• _Given passage_
++++++++++++++++++++

Richard Michael Tramonto (born May 30, 1963) is a Chicago chef and cookbook author. He was executive chef and partner in Tru, a contemporary fine-dining restaurant from Lettuce Entertain You Enterprises.

Biography
A native of Rochester, New York, Tramonto began his culinary career working in a Wendy's Old Fashioned Hamburgers. He later worked in New York City and London, England. In 1994, while at Trio in Evanston, Illinois, Tramonto was named among Food & Wine Magazine's Top Ten Best New Chefs.

In 1999, he opened Tru with culinary partner Gale Gand and Rich Melman of Lettuce Entertain You Enterprises.
Tramonto and his partners at Tru won the 2007 James Beard Foundation Award for Service. Tramonto was named the "Best Chef:  Midwest Region" by The James Beard Foundation in 2002. At this time, Rick was also a featured chef on Great Chef television, appearing in episodes of Great Chefs of America, Great Chefs - Great Cities, Top Chef, Top Chef Masters, and Iron Chef America.

Tramonto founded Cenitare Restaurants in 2006, opening several restaurants in a Wheeling, Illinois hotel, including Tramonto's Steak & Seafood (now closed), Osteria di Tramonto (now closed) and RT Lounge (now closed). He left the company in 2009.

++++++++++++++++++++

(Stored data)
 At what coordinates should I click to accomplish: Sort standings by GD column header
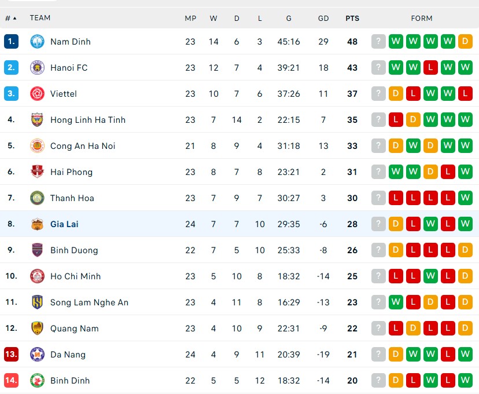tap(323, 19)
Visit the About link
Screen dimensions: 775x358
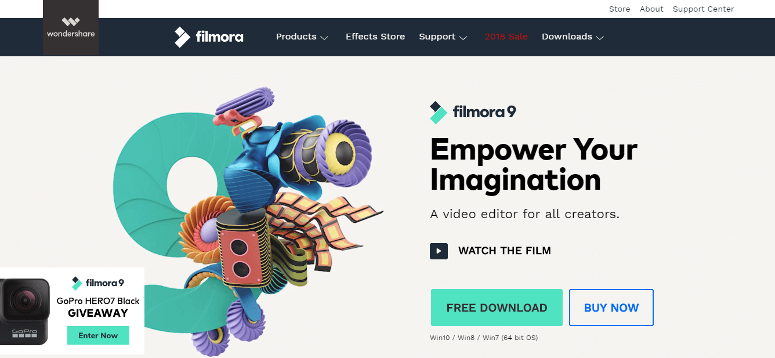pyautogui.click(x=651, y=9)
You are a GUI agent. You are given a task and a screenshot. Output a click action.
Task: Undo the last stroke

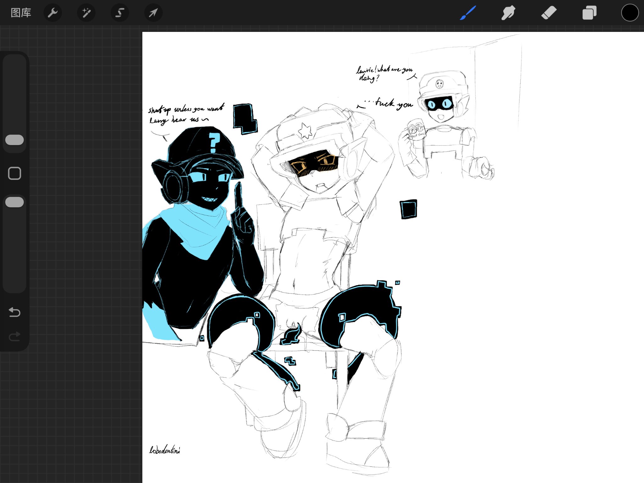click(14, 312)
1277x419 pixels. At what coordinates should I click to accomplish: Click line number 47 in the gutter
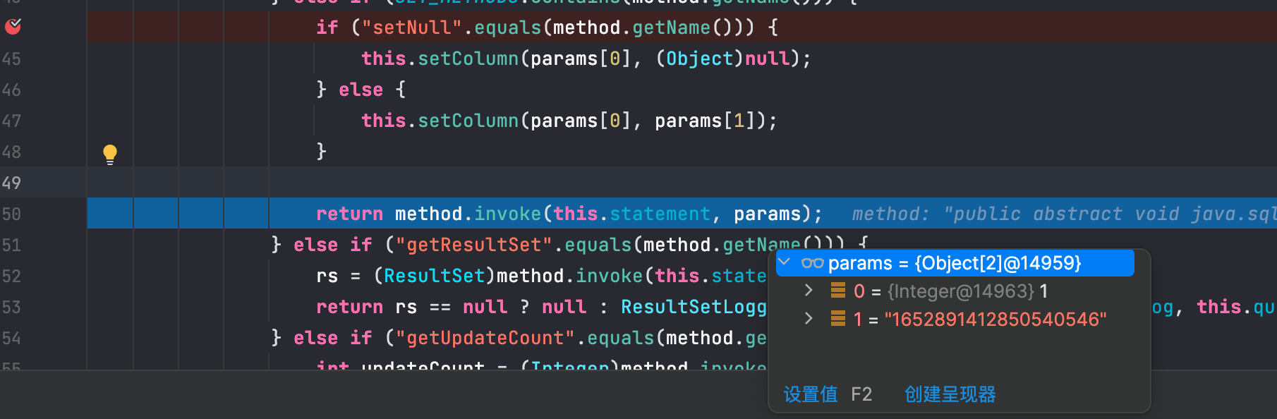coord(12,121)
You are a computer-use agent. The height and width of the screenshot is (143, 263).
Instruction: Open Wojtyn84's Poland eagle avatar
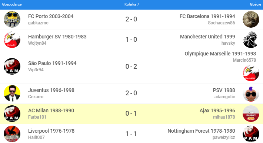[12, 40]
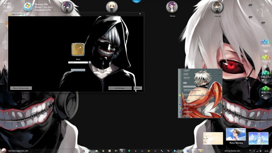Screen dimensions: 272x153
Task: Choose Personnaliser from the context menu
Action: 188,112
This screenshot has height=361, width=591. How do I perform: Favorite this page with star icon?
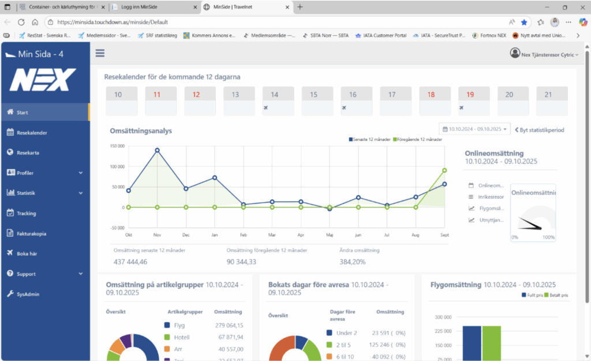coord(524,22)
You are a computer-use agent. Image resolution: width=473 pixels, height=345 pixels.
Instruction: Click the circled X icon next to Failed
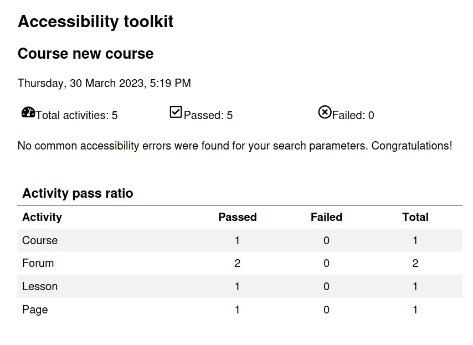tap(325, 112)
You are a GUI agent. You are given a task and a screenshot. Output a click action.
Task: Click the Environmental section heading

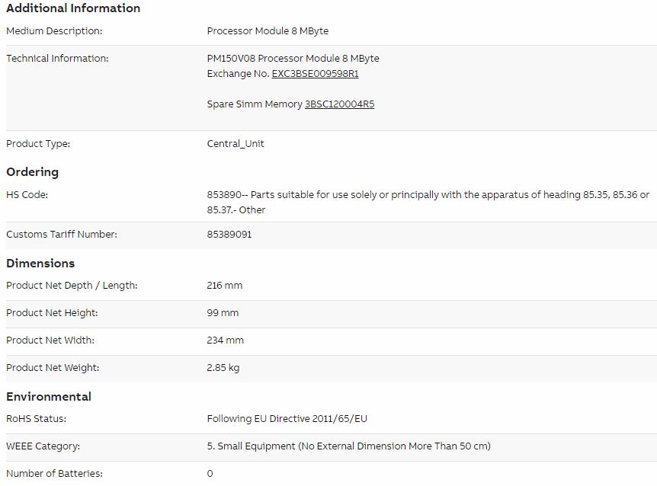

++++++++++++++++++++

• _Request_
According to the biography of Rick Tramonto, where did he begin his culinary career?

• _Solution_
At a Wendy's Old Fashioned Hamburgers.